2012-03-30 13:46:37,768 [L2_L1:TCComm Main Selector Thread_R (listen
0.0.0.0:9510)] ERROR com.tc.net.protocol.transport.ConnectionHealthChecke rImpl. DSO Server
- 127.0.0.1:55112 might be in Long GC. GC count since last ping reply : 10. But its too long. No more retries 2012-03-30 13:46:38,768
[HealthChecker] INFO
com.tc.net.protocol.transport.ConnectionHealthCheckerImpl. DSO Server
- 127.0.0.1:55112 is DEAD 2012-03-30 13:46:38,768 [HealthChecker] ERROR com.tc.net.protocol.transport.ConnectionHealthCheckerImpl: DSO
Server - Declared connection dead
ConnectionID(1.0b1994ac80f14b7191080bdc3f38582a) idle time 45317ms
2012-03-30 13:46:38,768 [L2_L1:TCWorkerComm # 0_R] WARN
com.tc.net.protocol.transport.ServerMessageTransport -
ConnectionID(1.0b1994ac80f14b71 91080bdc3f38582a): CLOSE EVENT :
com.tc.net.core.TCConnectionJDK14#5158277: connected: false, closed:
true local=127.0.0.1:9510 remote=127.0.0 .1:55112 connect=[Fri Mar 30
13:34:22 BST 2012] idle=2001ms [207584 read, 229735 write]. STATUS :
DISCONNECTED
...
2012-03-30 13:46:38,799 [L2_L1:TCWorkerComm # 0_R] INFO
com.tc.objectserver.persistence.sleepycat.SleepycatPersistor - Deleted
client state fo r ChannelID=[1] 2012-03-30 13:46:38,801
[WorkerThread(channel_life_cycle_stage, 0)] INFO
com.tc.objectserver.handler.ChannelLifeCycleHandler - : Received tran
sport disconnect. Shutting down client ClientID[1] 2012-03-30
13:46:38,801 [WorkerThread(channel_life_cycle_stage, 0)] INFO
com.tc.objectserver.persistence.impl.TransactionStoreImpl - shutdownC
lient() : Removing txns from DB : 0
After this is happened, any operation with cache, like getWithLoader just doesn't answer, until terracotta server won't be restarted again.

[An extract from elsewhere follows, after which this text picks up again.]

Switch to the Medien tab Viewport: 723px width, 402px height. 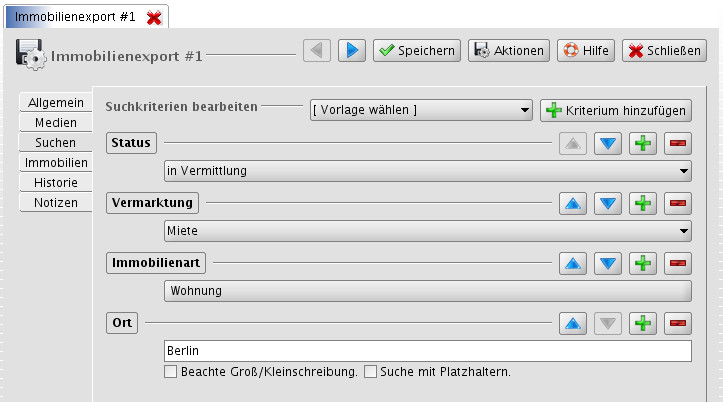click(55, 123)
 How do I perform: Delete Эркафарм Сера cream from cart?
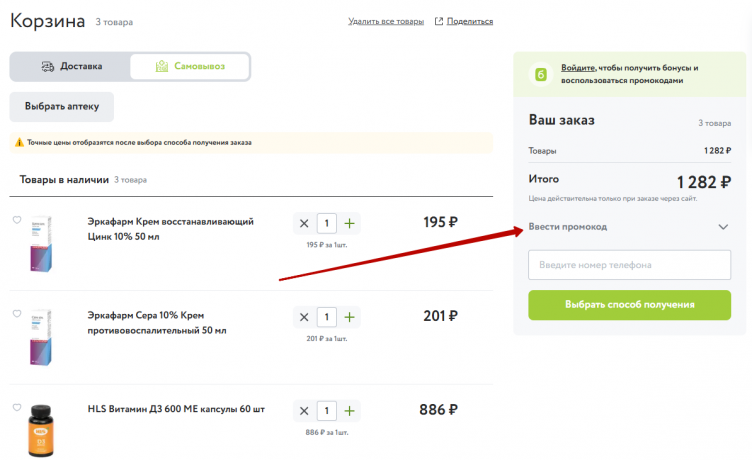303,317
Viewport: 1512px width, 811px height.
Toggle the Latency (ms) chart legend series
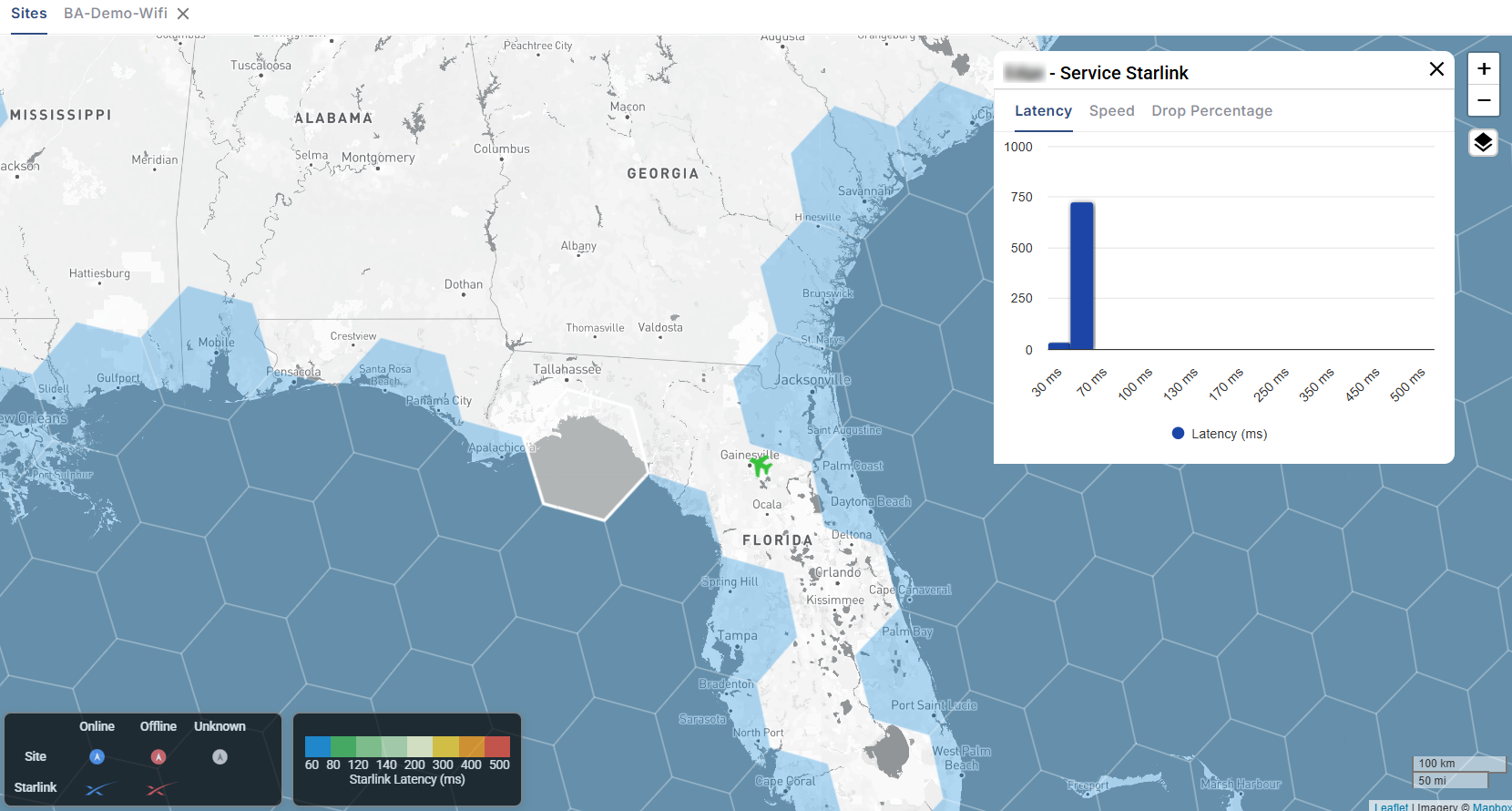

Question: how can it be fixed/reconfigured? I assume, it can happen in production also (and actually sometimes happens) if for some (any) reason application will hang/staled/etc.
This is just to get you started.
TC connections betwee server and client are considered dead when the applicable HealthCheck fails. The default values for the HealthCheck assume a very stable and performant network. I recommend you familiarize yourself with the details and the calculations on
http://www.terracotta.org/documentation/3.5.2/terracotta-server-array/high-availability#85916
So typically you begin with
a) making sure your network doesn't hiccup occasionally
b) setting the TC HealthCheck values a bit higher
If the problem persists I'd recommend posting directly on the TC forums (they'll help you even if you only use the open-source edition, may take a few days to reply though.